ABOUT THIS TASK: Scan the records below. List lines holding "Click".

(Records from a collection)
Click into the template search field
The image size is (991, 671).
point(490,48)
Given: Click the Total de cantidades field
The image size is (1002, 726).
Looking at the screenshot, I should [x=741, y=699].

PROBLEM SOLUTION:
Click into the template search field
Given: Click the Total de cantidades field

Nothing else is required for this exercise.